Material for this exercise ->

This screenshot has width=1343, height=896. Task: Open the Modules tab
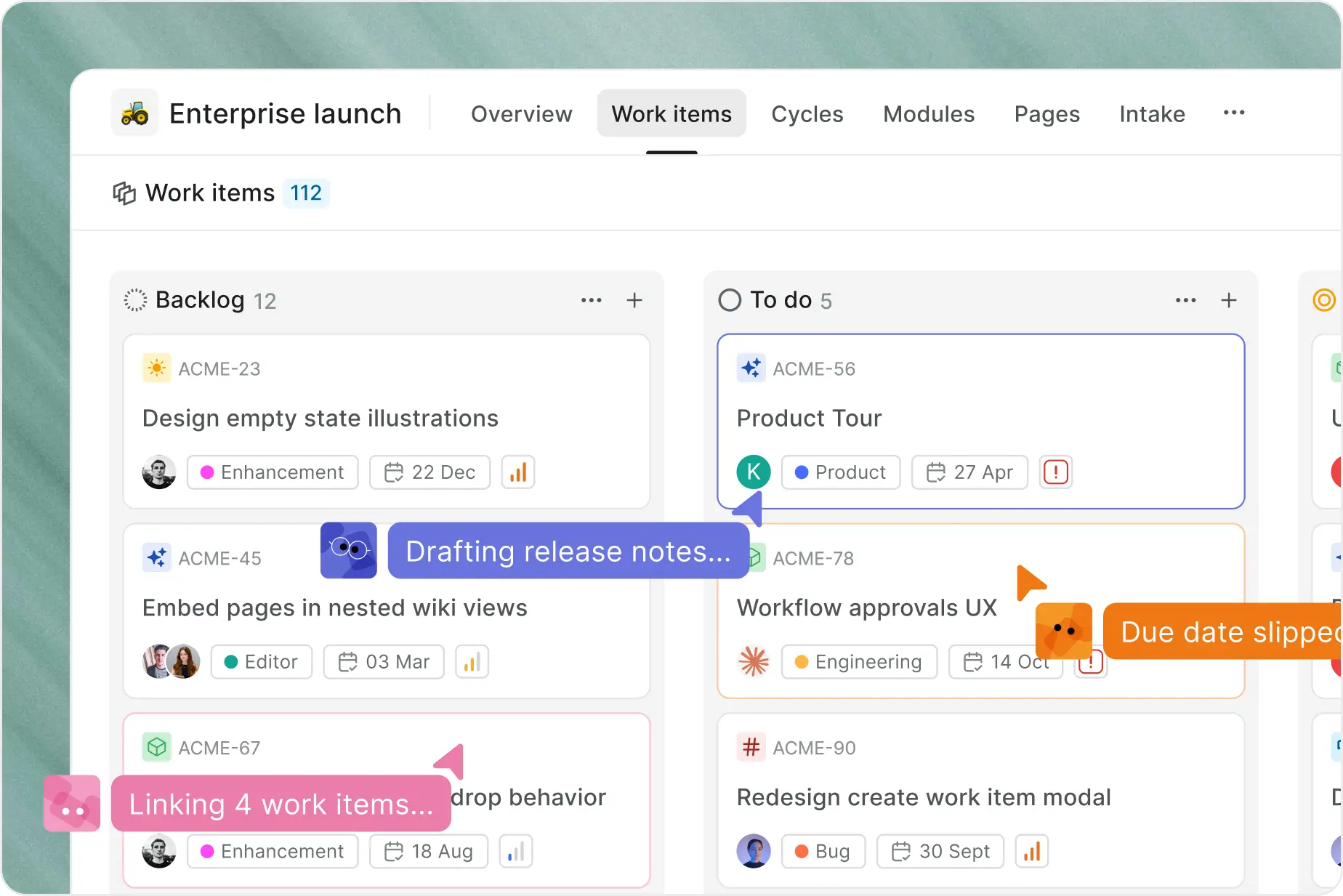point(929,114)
--
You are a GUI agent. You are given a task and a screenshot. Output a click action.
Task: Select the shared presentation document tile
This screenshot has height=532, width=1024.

Aim of the exercise ->
Within the material above, extract exactly the lines that start at the line containing "Task: Select the" and stop after the line containing "This screenshot has height=532, width=1024.", and only those.

Exercise output ->
Task: Select the shared presentation document tile
This screenshot has height=532, width=1024.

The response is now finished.